How to find the limit of trig functions in exponents? In my Calculus course, I am studying exponential functions and their involvement in limits.  I do not understand why the answer to the following problem is $0$.
$$
\lim_{ x \to \frac{\pi}{2}+} e^{\tan x}
$$
Since $\tan(\pi/2)$ obviously does not exist, I don't understand how to determine what the limit is from the right side.  All the explanations I have found online don't really make sense so I would really appreciate an easy to understand response.  Thanks.

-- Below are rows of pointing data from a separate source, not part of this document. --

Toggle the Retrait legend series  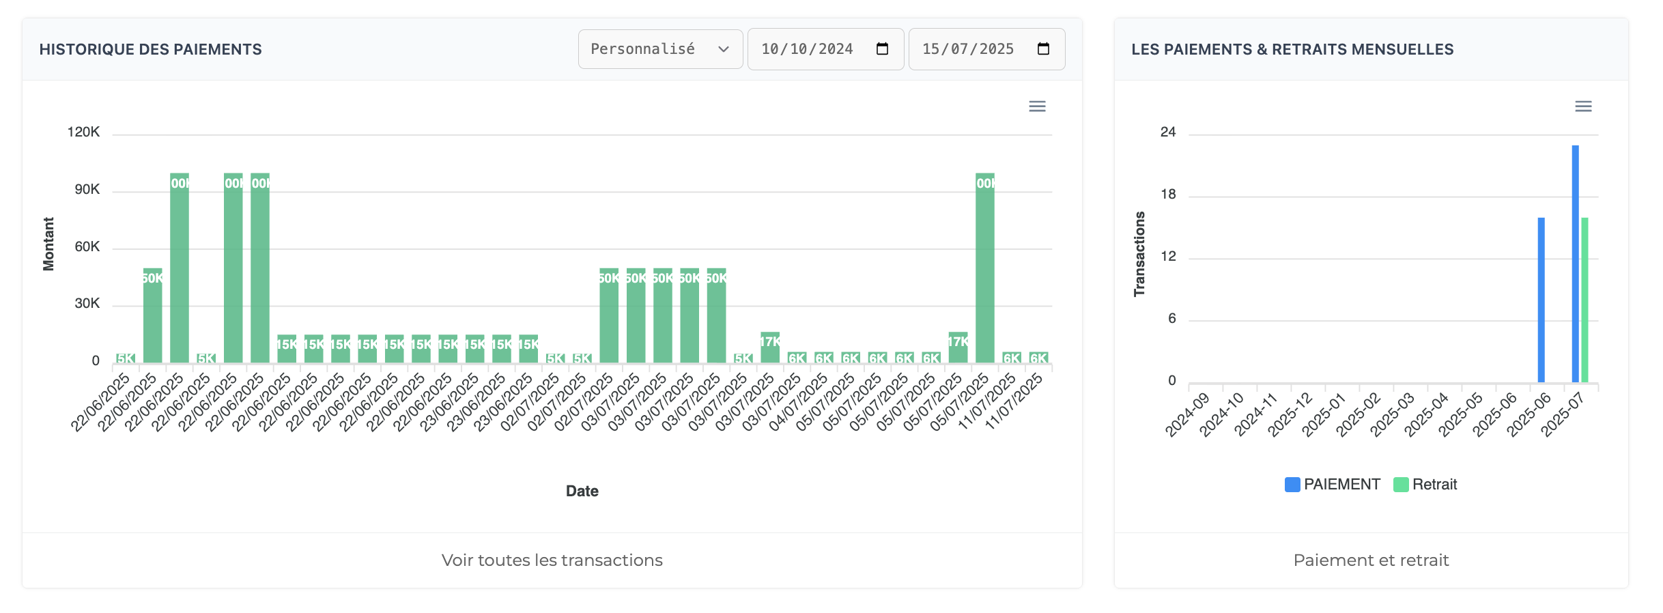1434,485
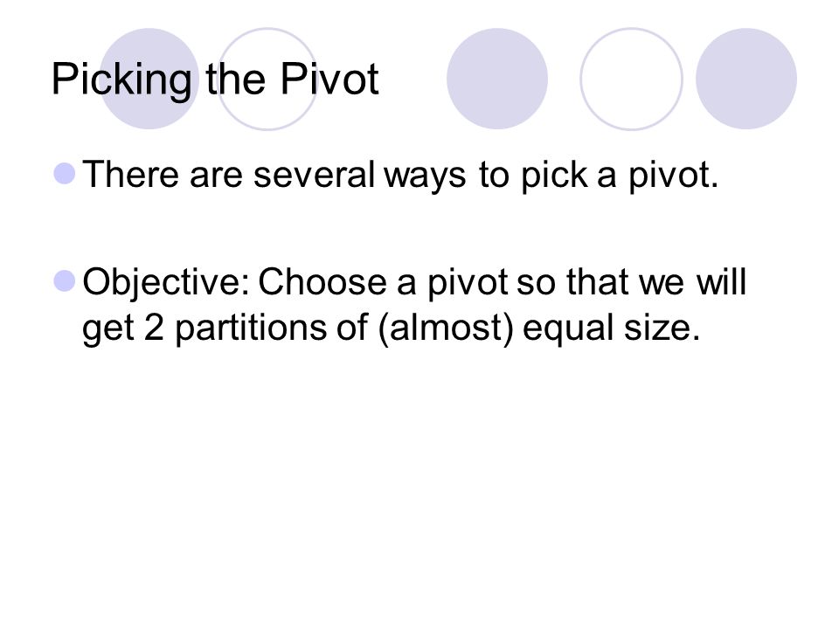
Task: Click the word Pivot in the title
Action: click(329, 79)
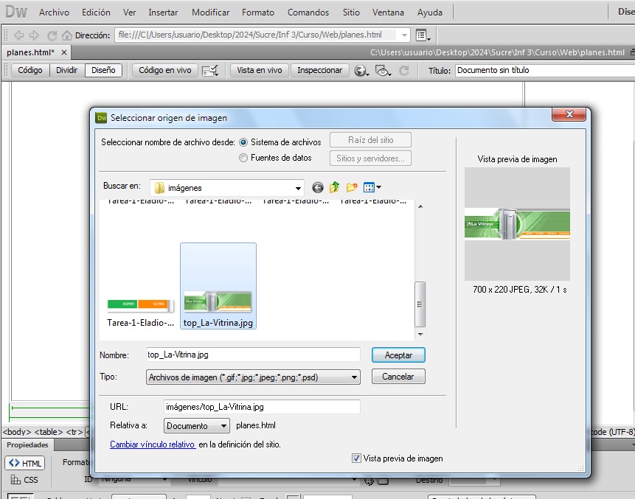This screenshot has height=499, width=635.
Task: Click in the URL text field
Action: click(261, 407)
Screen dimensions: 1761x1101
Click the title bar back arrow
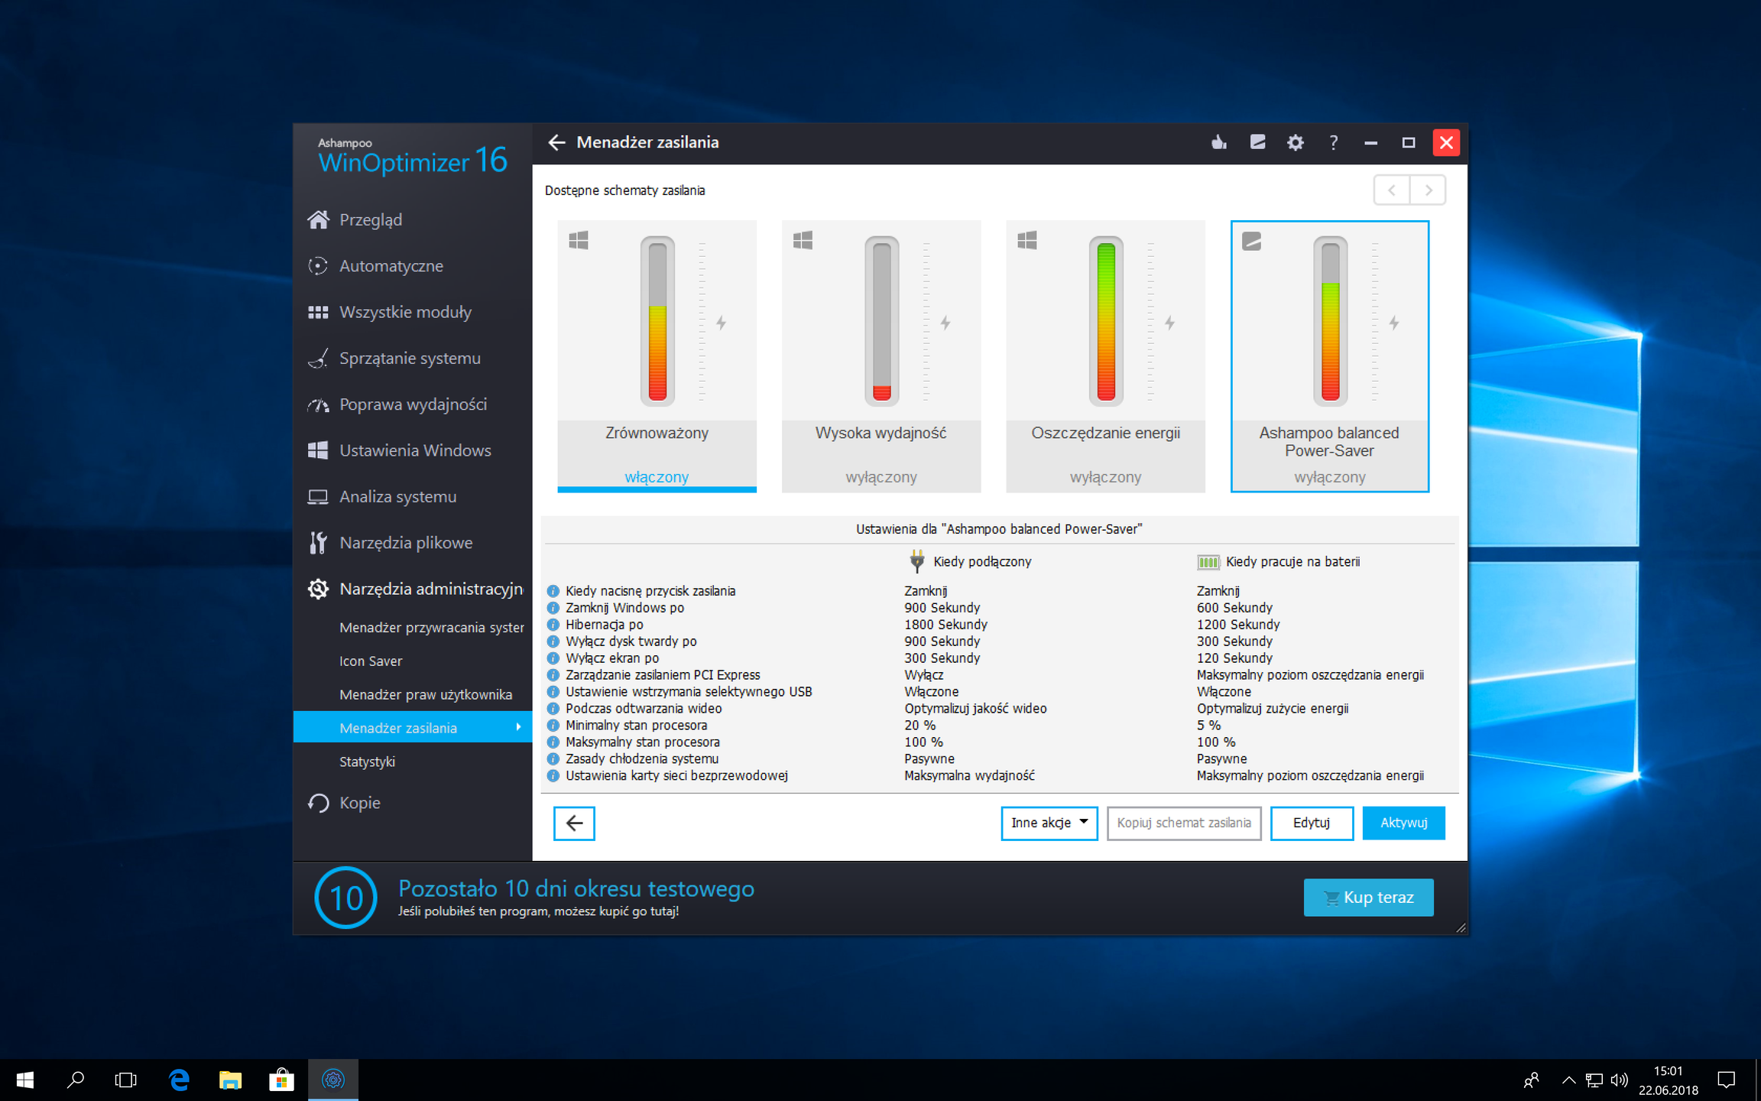(x=556, y=142)
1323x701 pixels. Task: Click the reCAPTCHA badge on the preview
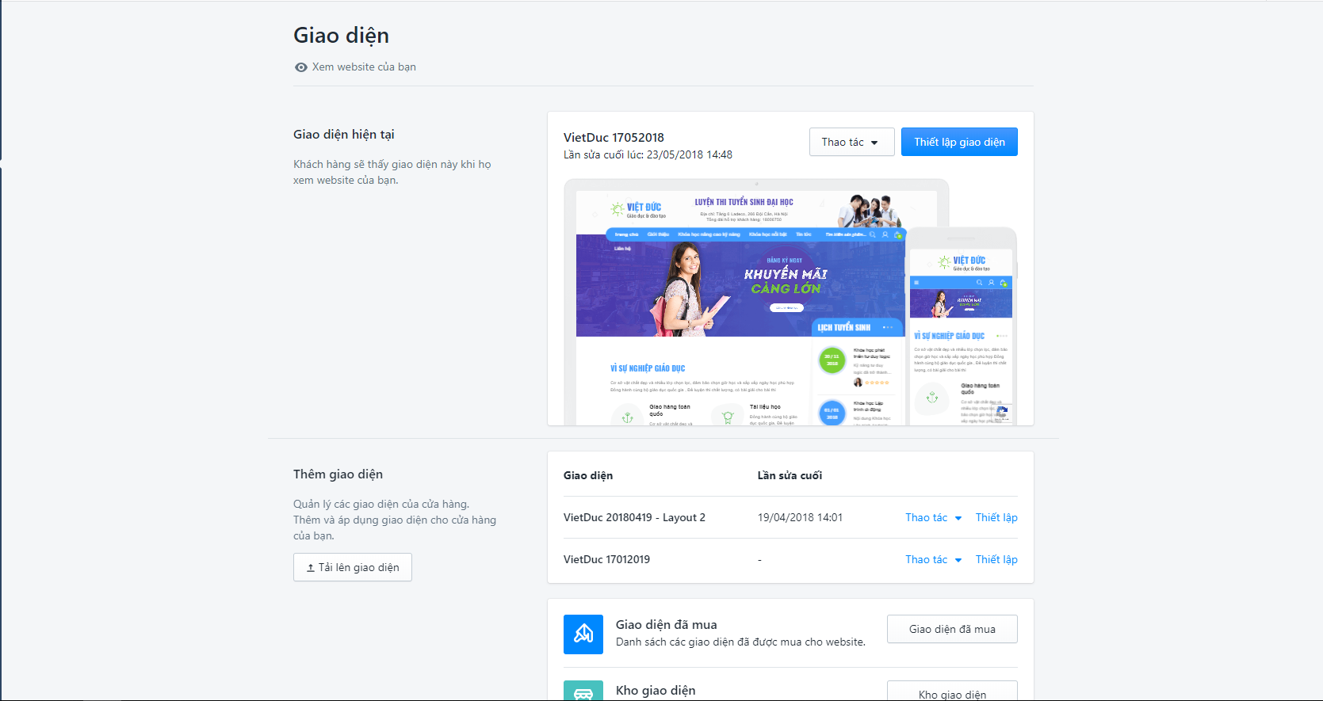pos(1002,413)
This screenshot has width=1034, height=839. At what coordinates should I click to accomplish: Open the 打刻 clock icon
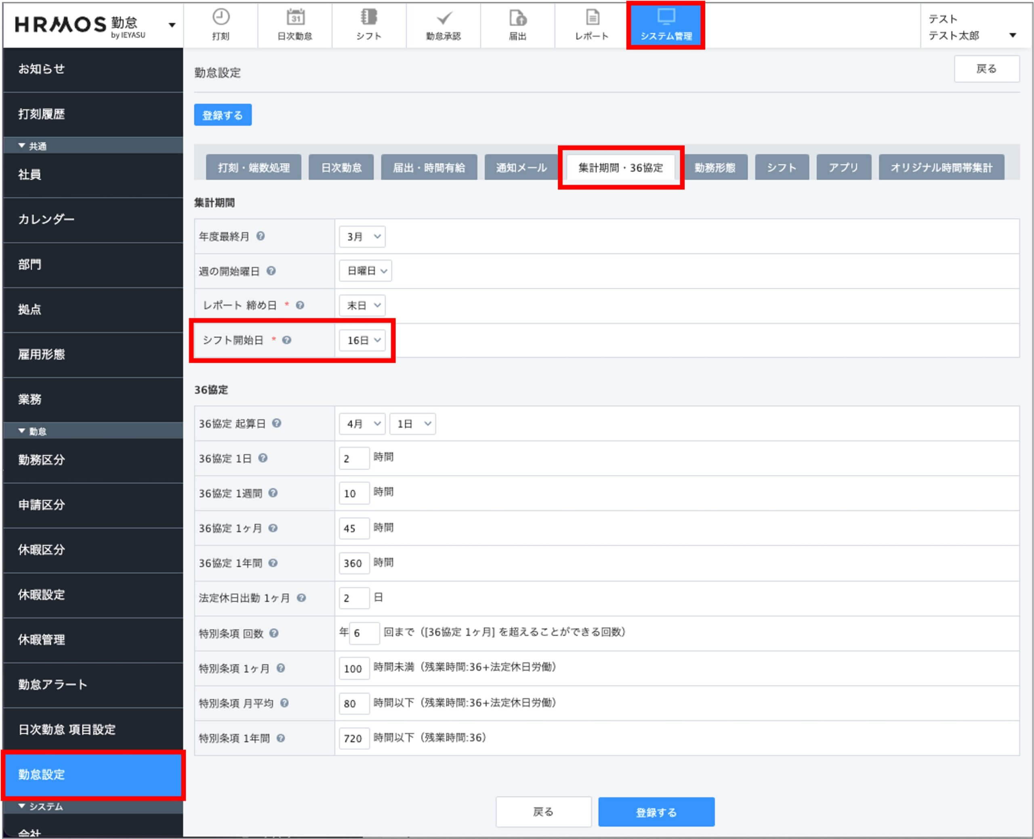tap(221, 17)
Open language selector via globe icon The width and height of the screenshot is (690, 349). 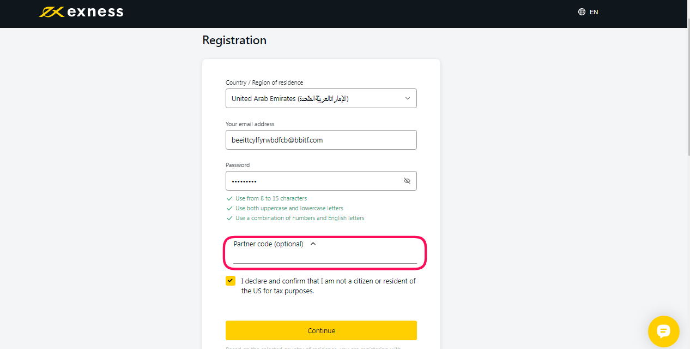(x=582, y=11)
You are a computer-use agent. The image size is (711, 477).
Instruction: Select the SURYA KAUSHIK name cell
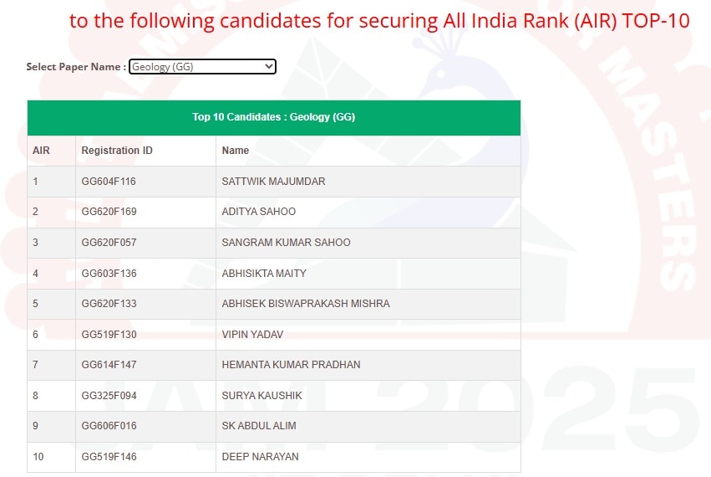[x=262, y=396]
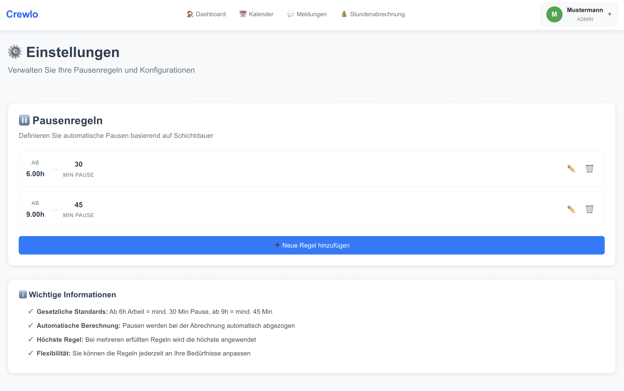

 A: The main point is that $x$ is tending to $\frac{\pi}{2}$ from the right, from the graph of tan $x$, when $x$ is very near to $\frac{\pi}{2}$ but greater than $\frac{\pi}{2}$, the value of tan x decreases to a number as negative as you wish, which is $-\infty$ naively, and $e^{-\infty}$=0 as you can interpret that as $e$ to a very negative number which tends to 0
A: Since $y=e^x$ is a continuous function we have:
$$
\lim_{x\to \pi/2} e^{\tan x}=e^{\lim_{x\to \pi/2} \tan x}
$$
You are correct to say that $\lim_{x\to \pi/2} \tan x$ does not exists, but there exists the two limits ( from left and from right):
$$
\lim_{x\to \pi/2^-} \tan x=+\infty \quad and \quad \lim_{x\to \pi/2^+} \tan x=-\infty
$$ 
so there exists also two limits for the exponential of $\tan x$:
$$
e^{\lim_{x\to \pi/2^-} \tan x}=e^{+\infty}=+\infty \quad and \quad e^{\lim_{x\to \pi/2^+} \tan x}=e^{-\infty}=0
$$
A: The simple explanation comes from using the basic definition of the tangent function. $$ \lim_{x \to \pi/2} \sin(x) = 1 \,\,\, \text{and}\,\,\, \lim_{x \to \pi/2} \cos(x) = 0 $$
Since you're just in calculus it should suffice to just think of $\frac{1}{0}$ as equivalent to $\pm \infty$.
Now recall that $\cos(x)$ is negative if $\pi/2<x<\pi$.
Therefore, numbers really close to $\pi/2$ and greater than $\pi/2$ will yield values for the tangent function that approach -$\infty$. As others have said already, this gives the exponential function a value of $0$.